Rewrite the lithography article between "A Piece of Litho" and "Causes Of Failure.", inclusive, with "reprinting" changed to "republication".

Start Article

A Piece of Litho History in Facsimile

From Beauvais Lyons in Knoxville, Tennessee….

Hullmandel Book

Anyone with an interest in lithography and its early history should know about the recent reprinting of Charles Hullmandel’s 1833 The Art Of Drawing On Stone, Giving A Full Explanation Of The Various Styles, Of The Different Methods To Be Employed To Ensure Success, And Of The Modes Of Correcting, As Well As Of The Several Causes Of Failure.

I first learned about this book through Michael Twyman’s book Lithography 1800-1850. It is also mentioned in Twyman’s series of three published lectures at the British Library published under the title Breaking the Mould: The First 100 Years of Lithography, available through the University of Chicago Press.

End Article
Start Listed entries

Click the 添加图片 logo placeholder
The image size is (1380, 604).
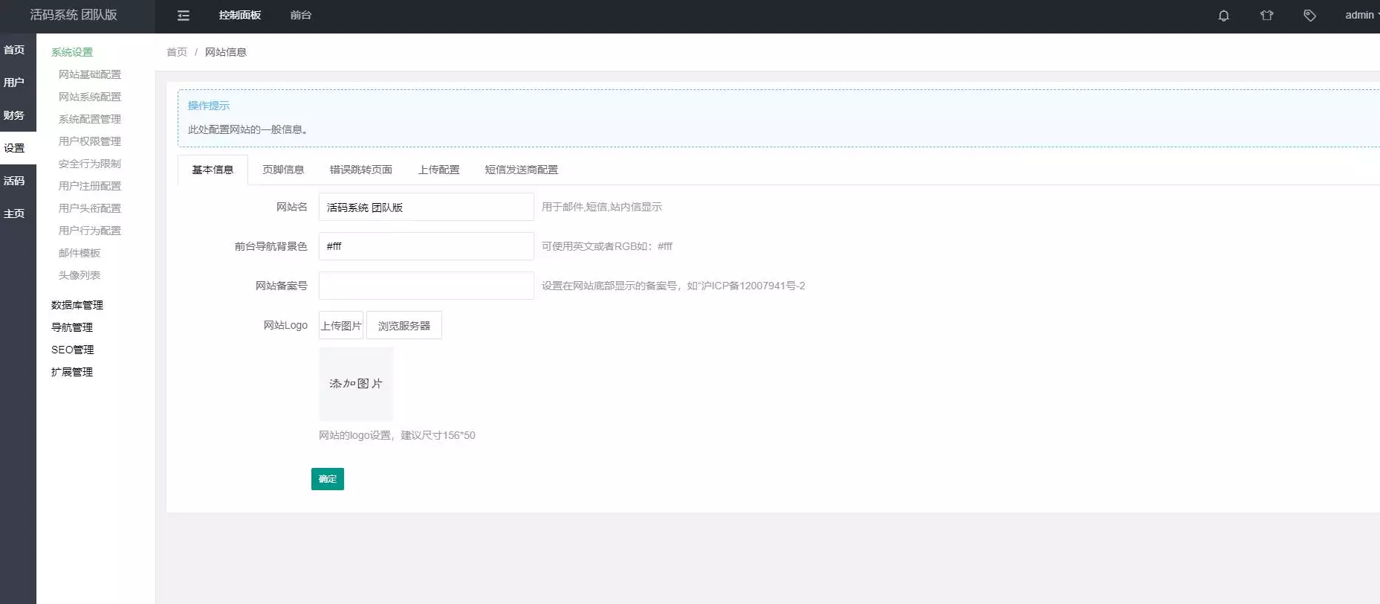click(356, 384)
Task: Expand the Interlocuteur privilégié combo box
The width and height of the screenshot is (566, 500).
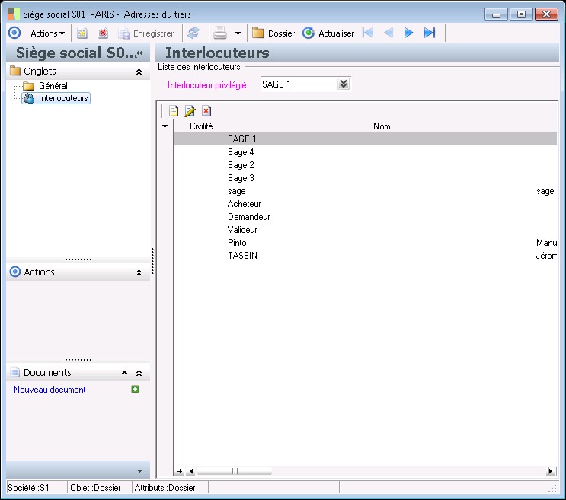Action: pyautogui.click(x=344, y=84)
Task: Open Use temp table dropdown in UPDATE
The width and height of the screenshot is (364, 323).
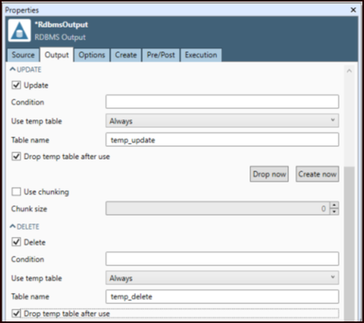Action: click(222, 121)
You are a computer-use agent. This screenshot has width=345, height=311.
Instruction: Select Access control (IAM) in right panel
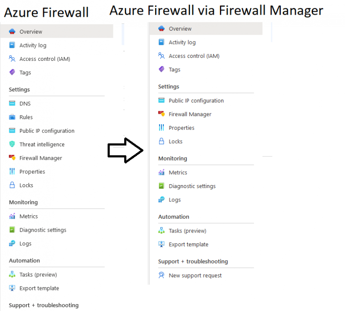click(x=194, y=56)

End Listed entries
Start Listed entries

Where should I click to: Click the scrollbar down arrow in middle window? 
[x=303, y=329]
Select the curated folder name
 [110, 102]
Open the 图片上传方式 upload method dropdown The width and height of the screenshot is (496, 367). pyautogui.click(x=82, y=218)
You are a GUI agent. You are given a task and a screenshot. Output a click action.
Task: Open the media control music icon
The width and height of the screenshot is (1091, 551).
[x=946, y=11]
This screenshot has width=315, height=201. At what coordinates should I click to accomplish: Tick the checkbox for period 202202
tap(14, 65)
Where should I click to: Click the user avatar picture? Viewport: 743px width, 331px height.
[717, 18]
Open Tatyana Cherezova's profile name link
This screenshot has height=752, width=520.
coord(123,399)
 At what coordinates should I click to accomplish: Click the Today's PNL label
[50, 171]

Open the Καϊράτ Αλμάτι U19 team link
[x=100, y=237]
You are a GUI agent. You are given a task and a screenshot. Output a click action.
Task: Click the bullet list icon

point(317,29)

End Listed entries
Start Listed entries

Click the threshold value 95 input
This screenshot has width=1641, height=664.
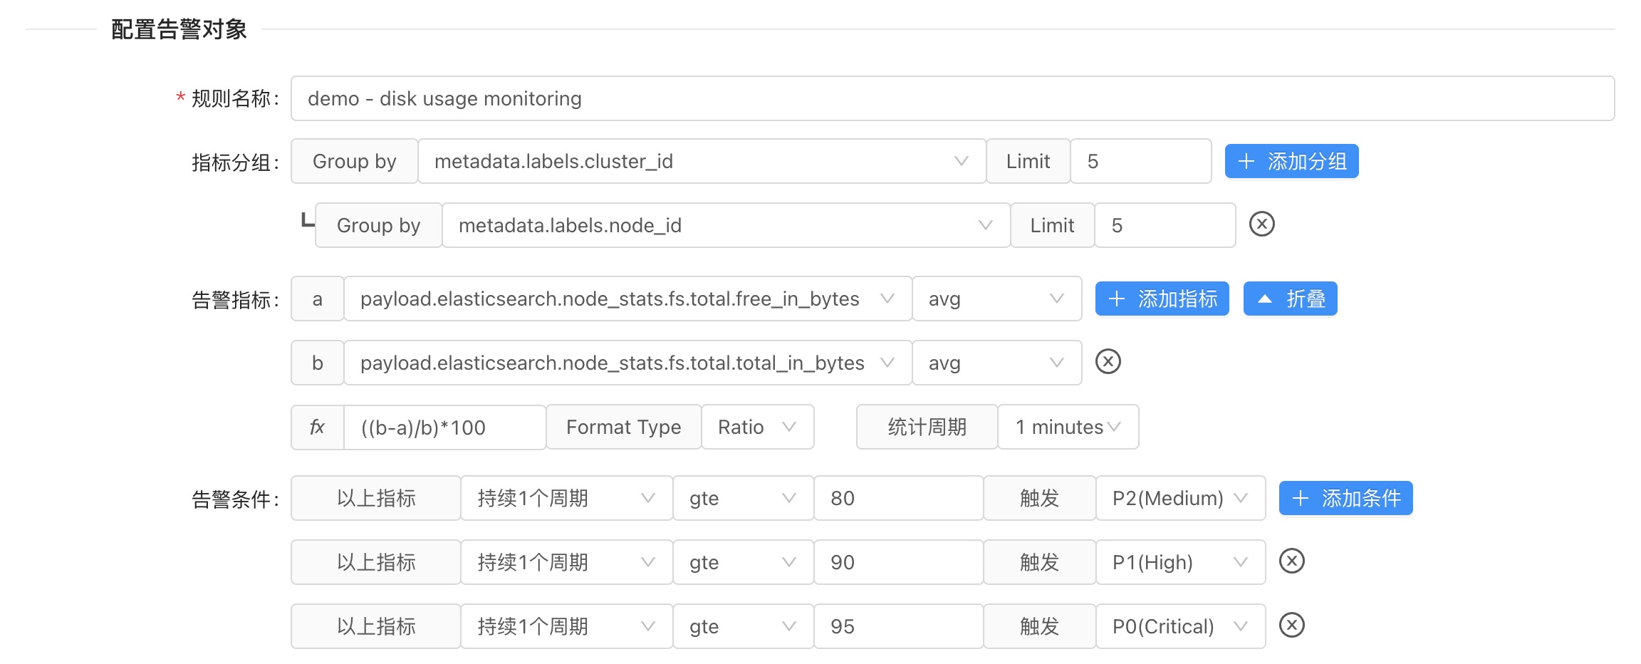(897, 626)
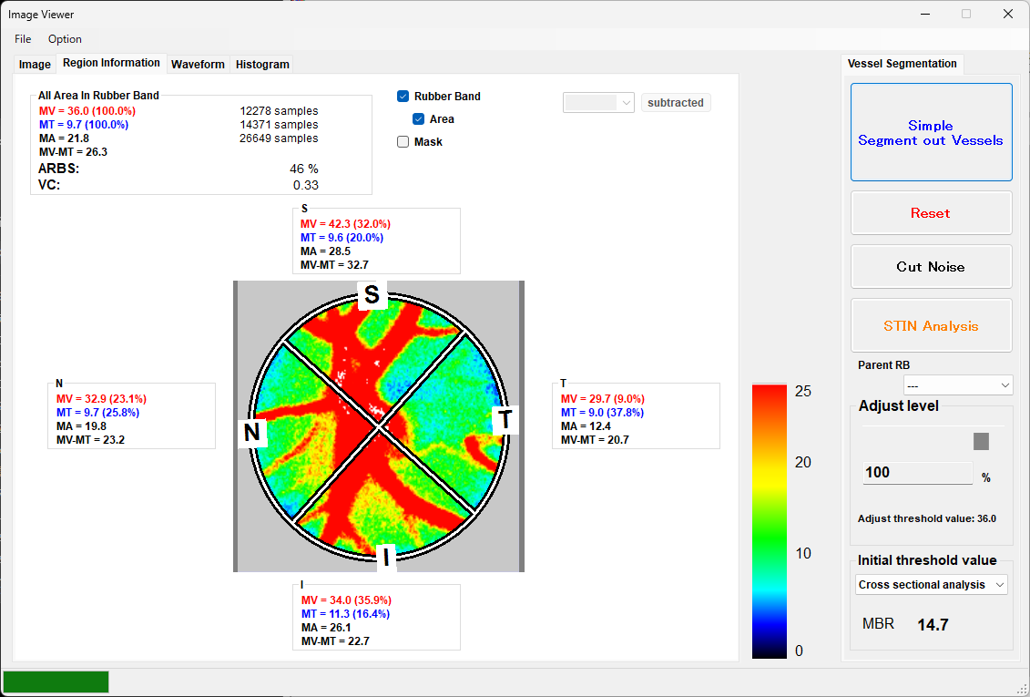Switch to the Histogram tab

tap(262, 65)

End Listed entries

--- Solution ---
A Piece of Litho History in Facsimile

From Beauvais Lyons in Knoxville, Tennessee….

Hullmandel Book

Anyone with an interest in lithography and its early history should know about the recent republication of Charles Hullmandel’s 1833 The Art Of Drawing On Stone, Giving A Full Explanation Of The Various Styles, Of The Different Methods To Be Employed To Ensure Success, And Of The Modes Of Correcting, As Well As Of The Several Causes Of Failure.